Pflanzenhandel ruft zu Fairness auf

Die Gärtnerei Starkl wiederum rief via Facebook die Supermärkte auf, aus Gründen der „Fairness“ keine Pflanzen und Gartensortimente im Angebot zu haben bzw. zu verkaufen. Tausende Arbeitsplätze seien in dieser Branche gefährdet, „weil der jetzt fehlende Umsatz nicht auf später verschoben werden kann. Unzählige Pflanzen werden schlicht und einfach kaputt, weil sie nicht gepflanzt werden können oder die Pflege zu aufwendig ist“, hieß es in dem Posting weiter. Die gewünschten Pflanzen könnten von Gärtnereien und Pflanzenzentren innerhalb der erlaubten Möglichkeiten geliefert werden, so Starkl via Facebook letzte Woche.

Handelsverband: Sensible Thematik

Finanzminister Gernot Blümel (ÖVP) wollte sich am Samstag nicht dezidiert zu der Kritik aus dem Einzelhandel am Lebensmittelhandel äußern. Blümel verwies lediglich darauf, dass sich die Situation täglich ändere. Die Regierung arbeite ständig an Verbesserungen, wichtig sei, dass die notwendigen Bedürfnisse des täglichen Lebens abgedeckt sind.

Handelsverband-Geschäftsführer Rainer Will sagte, man kenne die Problematik mit dem erweiterten Sortiment der Supermärkte aus Hunderten Anrufen von allen Seiten. „Das ist eine sehr sensible Thematik. Dazu möchte ich einfach sagen, dass sich der Handelsverband, der alle Handelsunternehmer vertritt, gegenüber der Politik stets um eine Klarstellung diesbezüglich bemüht hat“, so Will am Mittwoch zur APA über die Nebensortimente in Supermärkten.

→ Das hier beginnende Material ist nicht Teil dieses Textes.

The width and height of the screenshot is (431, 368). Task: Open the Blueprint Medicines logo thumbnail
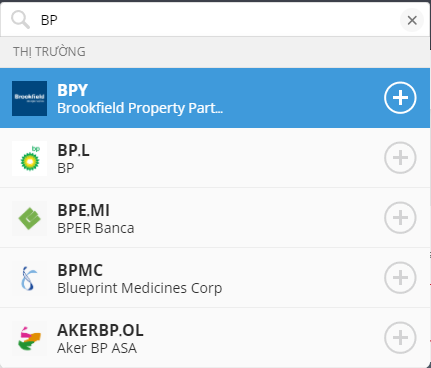coord(29,278)
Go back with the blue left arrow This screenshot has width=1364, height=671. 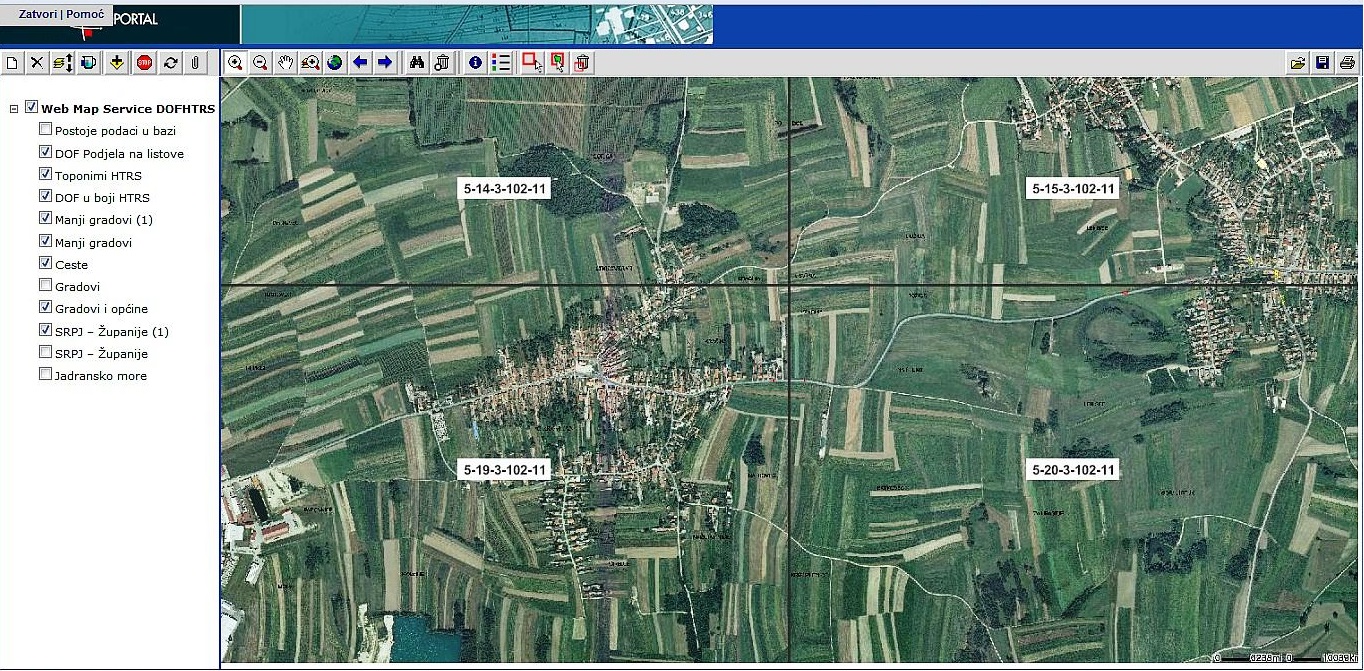pyautogui.click(x=360, y=62)
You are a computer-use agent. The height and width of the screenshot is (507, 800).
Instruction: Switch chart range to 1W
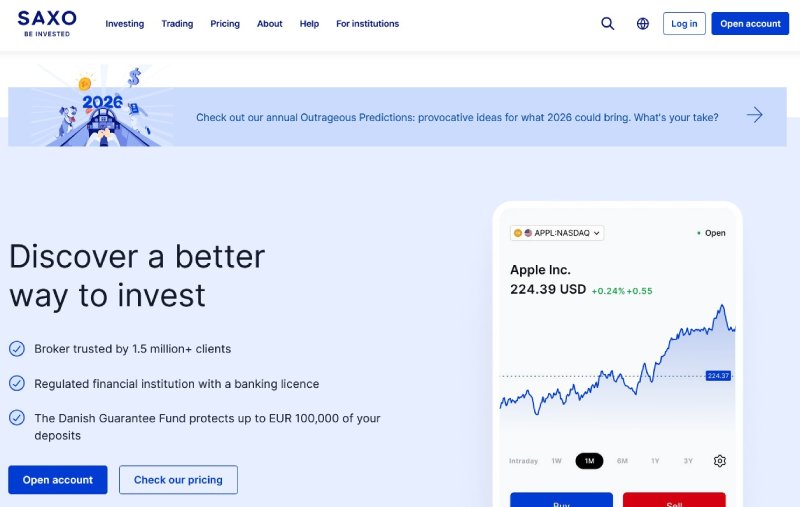click(x=557, y=461)
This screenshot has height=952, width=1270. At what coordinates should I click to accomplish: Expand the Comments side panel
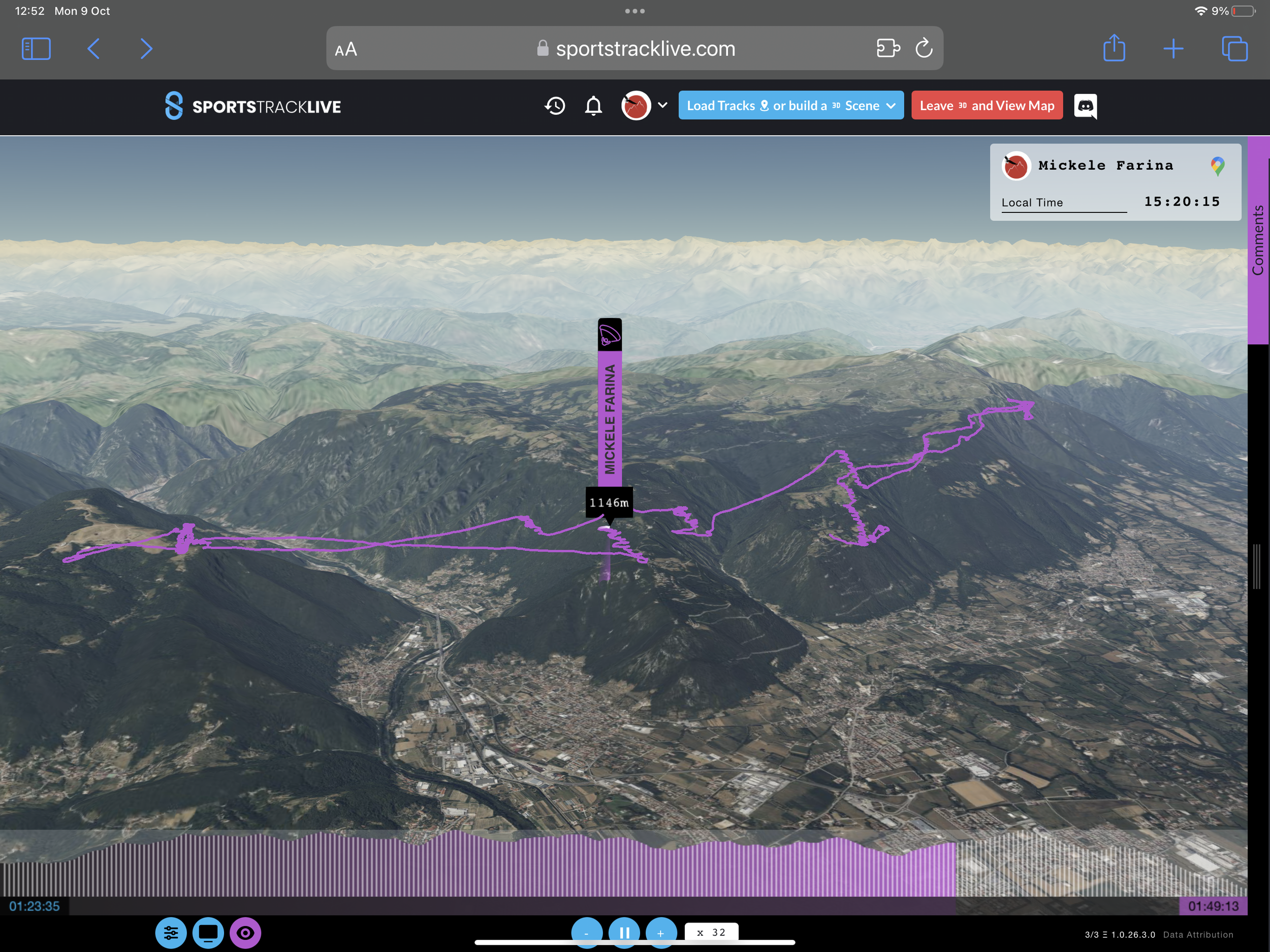pyautogui.click(x=1258, y=240)
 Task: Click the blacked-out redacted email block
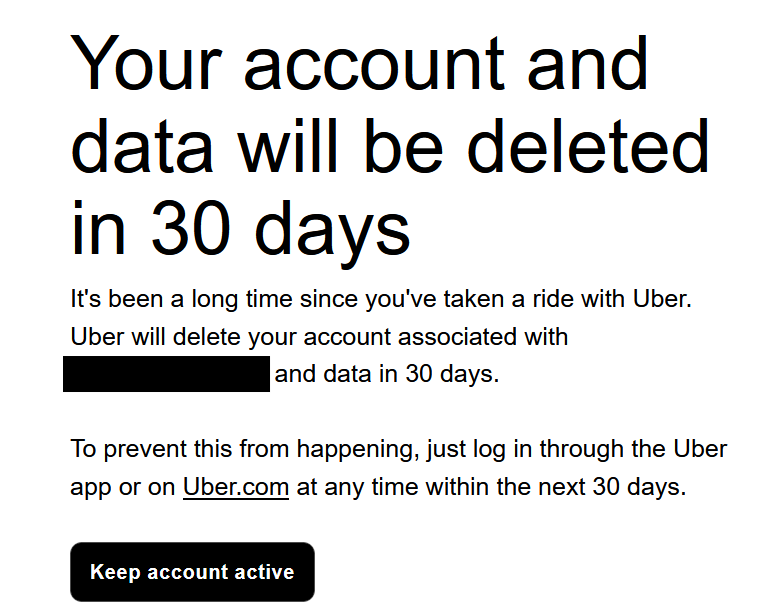point(166,374)
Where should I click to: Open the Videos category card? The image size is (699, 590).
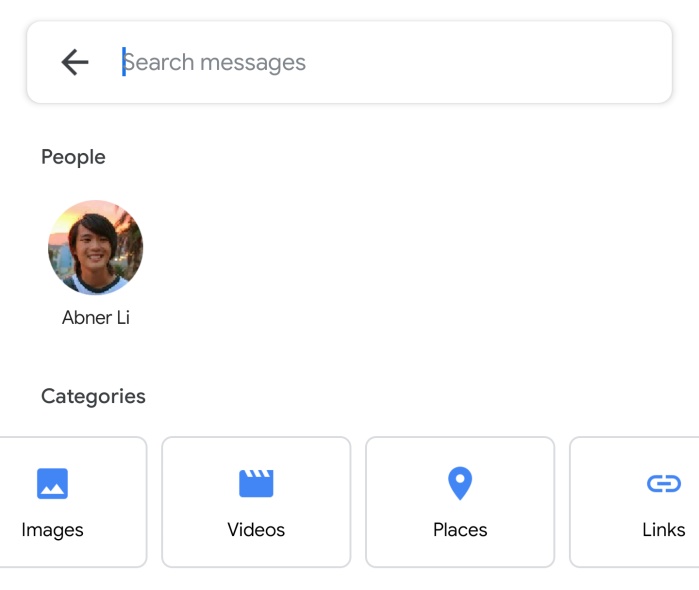(x=256, y=503)
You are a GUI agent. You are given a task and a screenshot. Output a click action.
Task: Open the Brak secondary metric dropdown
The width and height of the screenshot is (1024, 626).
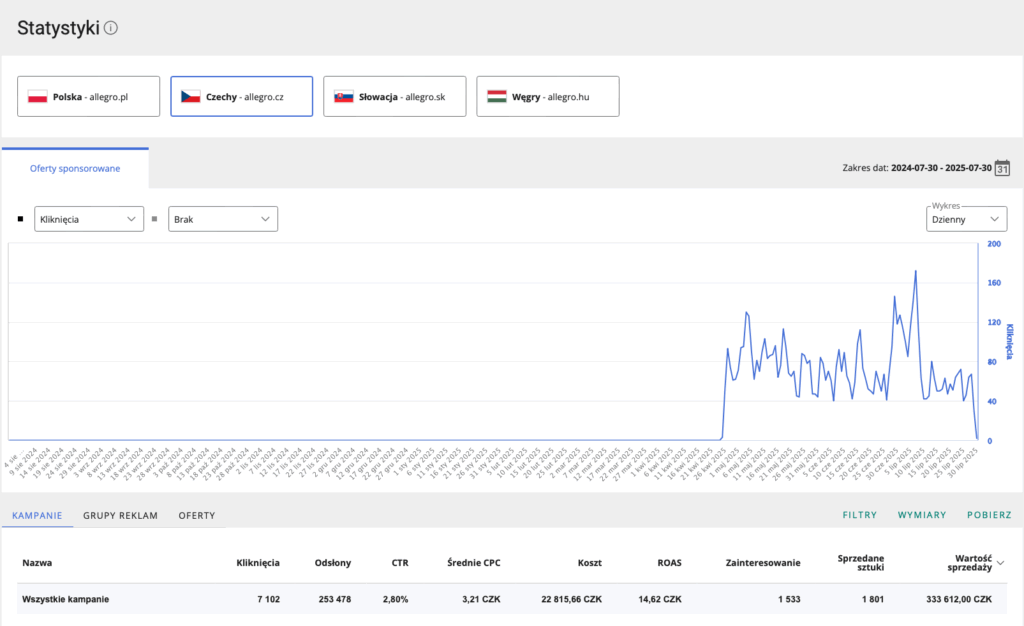tap(222, 219)
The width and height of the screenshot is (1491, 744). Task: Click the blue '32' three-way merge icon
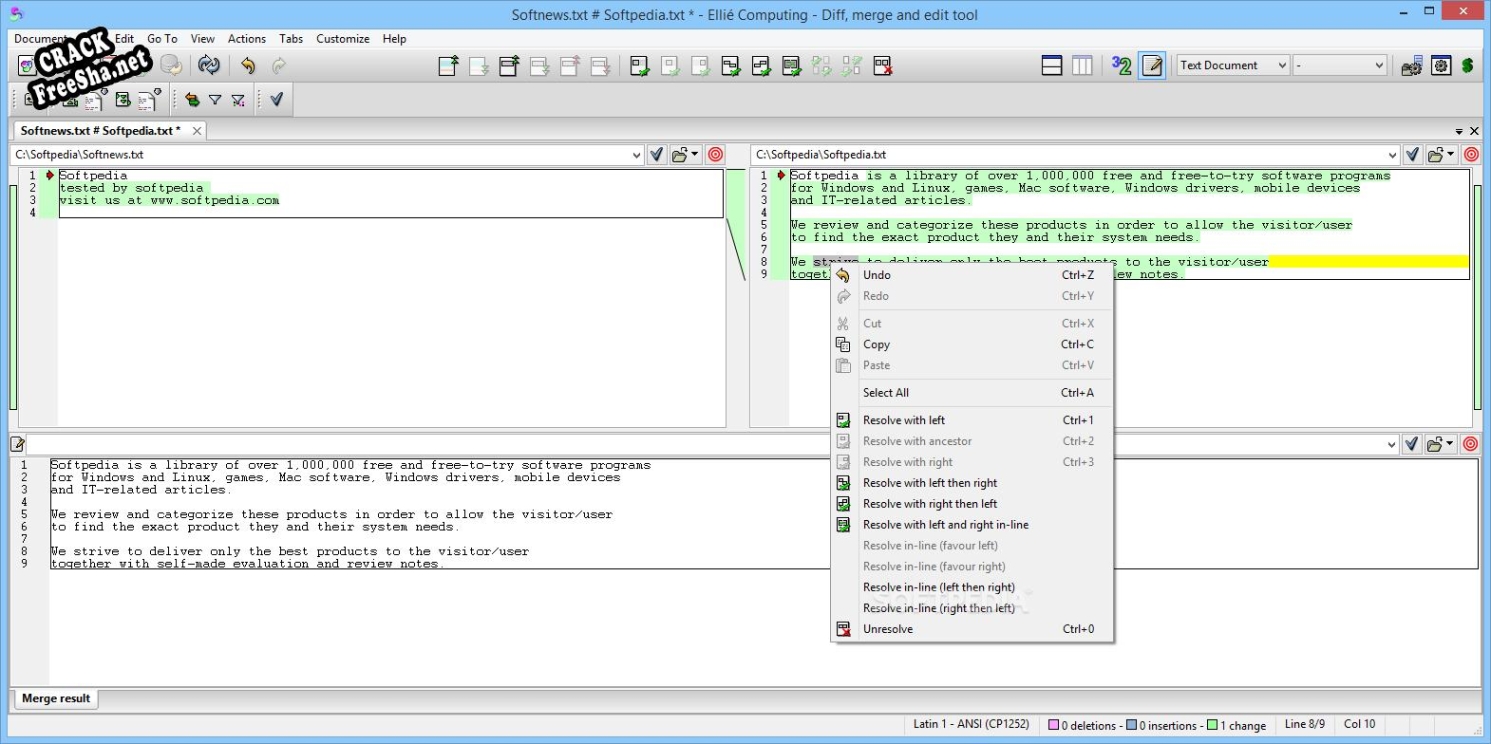point(1121,66)
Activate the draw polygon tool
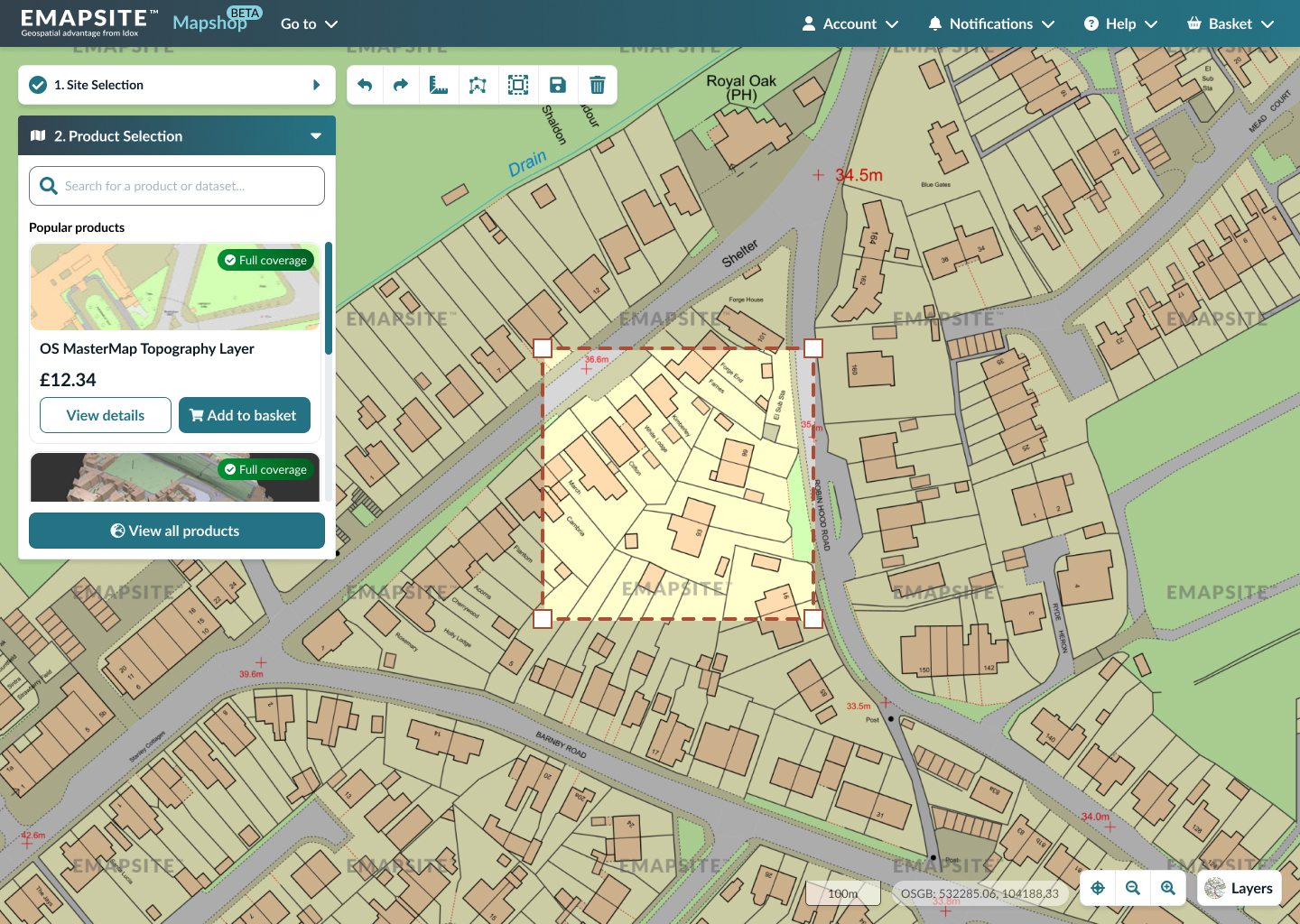This screenshot has width=1300, height=924. click(478, 85)
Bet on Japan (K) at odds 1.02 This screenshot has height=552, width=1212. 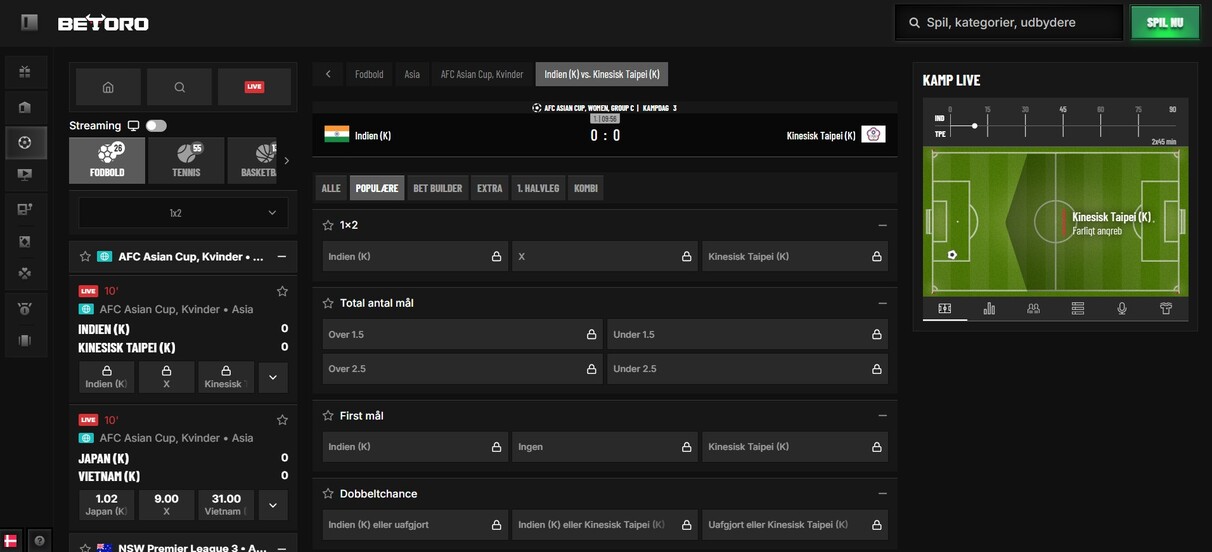coord(106,505)
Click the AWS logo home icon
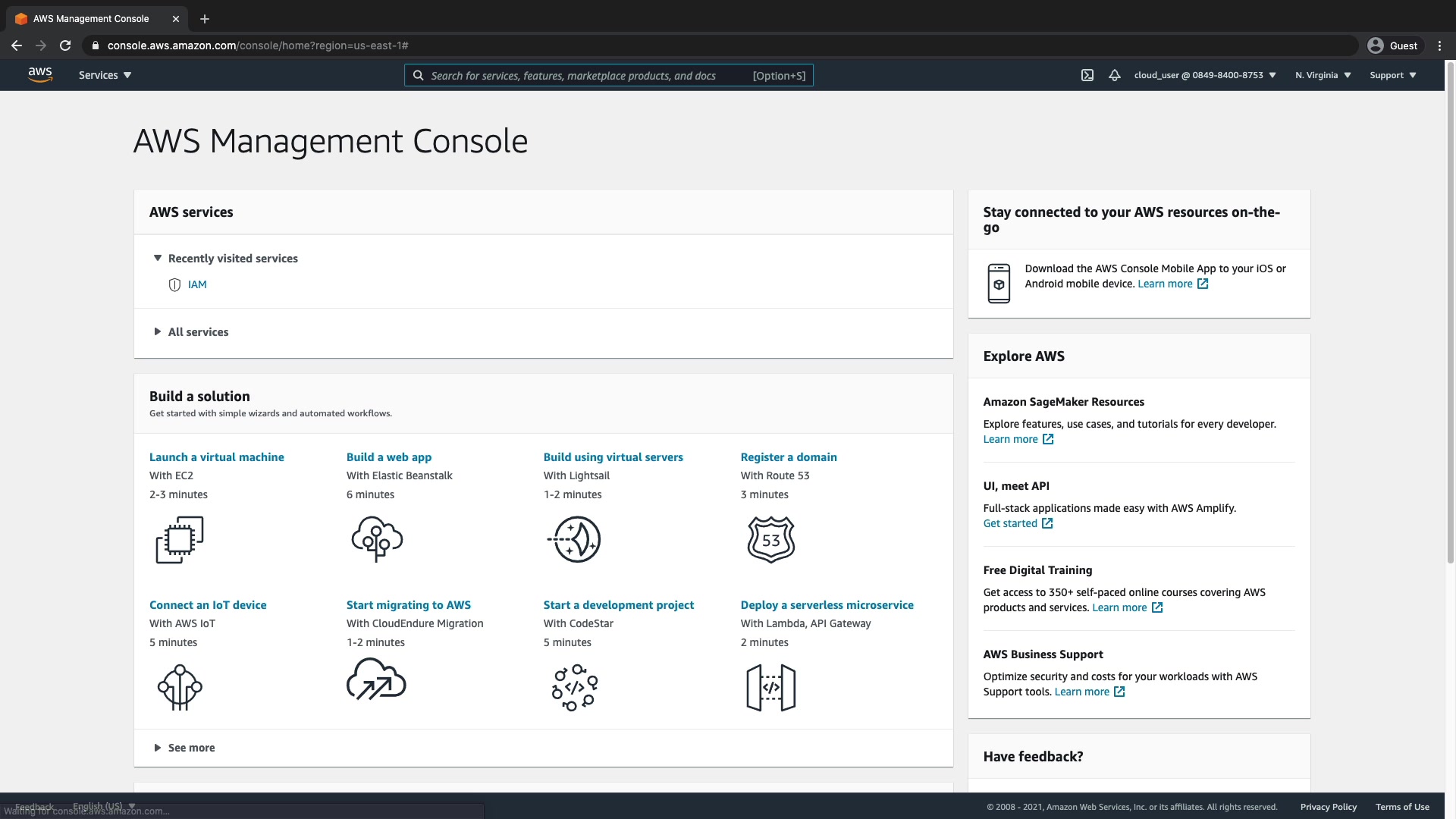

Will betonte, es gebe eine klare Aussage der Regierung, dass die Händler, die als kritische Infrastruktur gelten, „den Versorgungsauftrag der Bevölkerung haben und der absolut im Vordergrund steht“. Er habe gleichzeitig „natürlich auch Verständnis dafür, dass es hier entsprechende Wettbewerbsverzerrungen gibt“.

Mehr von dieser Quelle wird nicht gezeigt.